◆ Directions for this task ◆
Copy each of the following items word for word, leaving nothing out.

◆ Records to process ◆
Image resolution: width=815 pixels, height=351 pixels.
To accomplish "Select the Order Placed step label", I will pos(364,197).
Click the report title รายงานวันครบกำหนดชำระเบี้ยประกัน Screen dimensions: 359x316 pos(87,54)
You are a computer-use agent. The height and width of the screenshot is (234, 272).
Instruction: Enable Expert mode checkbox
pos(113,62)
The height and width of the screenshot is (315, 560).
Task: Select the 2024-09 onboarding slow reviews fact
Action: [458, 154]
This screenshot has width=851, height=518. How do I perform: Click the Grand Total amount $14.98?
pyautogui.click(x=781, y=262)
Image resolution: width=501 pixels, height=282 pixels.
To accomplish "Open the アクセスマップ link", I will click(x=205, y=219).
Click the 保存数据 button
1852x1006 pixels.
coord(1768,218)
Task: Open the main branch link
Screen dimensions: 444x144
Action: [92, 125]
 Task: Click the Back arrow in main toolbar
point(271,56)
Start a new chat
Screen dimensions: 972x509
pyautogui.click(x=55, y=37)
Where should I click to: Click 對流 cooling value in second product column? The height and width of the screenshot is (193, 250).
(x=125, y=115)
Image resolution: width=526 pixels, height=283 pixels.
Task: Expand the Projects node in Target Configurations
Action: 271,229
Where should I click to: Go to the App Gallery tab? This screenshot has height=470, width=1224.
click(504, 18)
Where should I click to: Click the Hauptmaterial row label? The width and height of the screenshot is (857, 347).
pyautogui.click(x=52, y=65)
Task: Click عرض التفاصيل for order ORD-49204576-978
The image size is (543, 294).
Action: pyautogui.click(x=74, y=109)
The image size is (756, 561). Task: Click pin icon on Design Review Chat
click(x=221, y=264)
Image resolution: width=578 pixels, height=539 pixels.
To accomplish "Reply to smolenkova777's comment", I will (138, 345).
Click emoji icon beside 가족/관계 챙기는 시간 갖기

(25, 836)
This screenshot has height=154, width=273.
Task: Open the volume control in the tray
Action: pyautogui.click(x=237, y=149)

◆ Answer to this exercise ◆
Image resolution: width=815 pixels, height=351 pixels.
To accomplish "Select the Order Placed step label", I will pos(364,197).
Click the report title รายงานวันครบกำหนดชำระเบี้ยประกัน Screen dimensions: 359x316 pos(87,54)
You are a computer-use agent. The height and width of the screenshot is (234, 272).
Instruction: Enable Expert mode checkbox
pos(113,62)
The height and width of the screenshot is (315, 560).
Task: Select the 2024-09 onboarding slow reviews fact
Action: [458, 154]
This screenshot has width=851, height=518. How do I perform: Click the Grand Total amount $14.98?
pyautogui.click(x=781, y=262)
Image resolution: width=501 pixels, height=282 pixels.
To accomplish "Open the アクセスマップ link", I will click(x=205, y=219).
Click the 保存数据 button
1852x1006 pixels.
coord(1768,218)
Task: Open the main branch link
Screen dimensions: 444x144
Action: [92, 125]
 Task: Click the Back arrow in main toolbar
point(271,56)
Start a new chat
Screen dimensions: 972x509
pyautogui.click(x=55, y=37)
Where should I click to: Click 對流 cooling value in second product column? The height and width of the screenshot is (193, 250).
(x=125, y=115)
Image resolution: width=526 pixels, height=283 pixels.
Task: Expand the Projects node in Target Configurations
Action: 271,229
Where should I click to: Go to the App Gallery tab? This screenshot has height=470, width=1224.
click(504, 18)
Where should I click to: Click the Hauptmaterial row label? The width and height of the screenshot is (857, 347).
pyautogui.click(x=52, y=65)
Task: Click عرض التفاصيل for order ORD-49204576-978
The image size is (543, 294).
Action: pyautogui.click(x=74, y=109)
The image size is (756, 561). Task: Click pin icon on Design Review Chat
click(x=221, y=264)
Image resolution: width=578 pixels, height=539 pixels.
To accomplish "Reply to smolenkova777's comment", I will (138, 345).
Click emoji icon beside 가족/관계 챙기는 시간 갖기

(25, 836)
This screenshot has height=154, width=273.
Task: Open the volume control in the tray
Action: pyautogui.click(x=237, y=149)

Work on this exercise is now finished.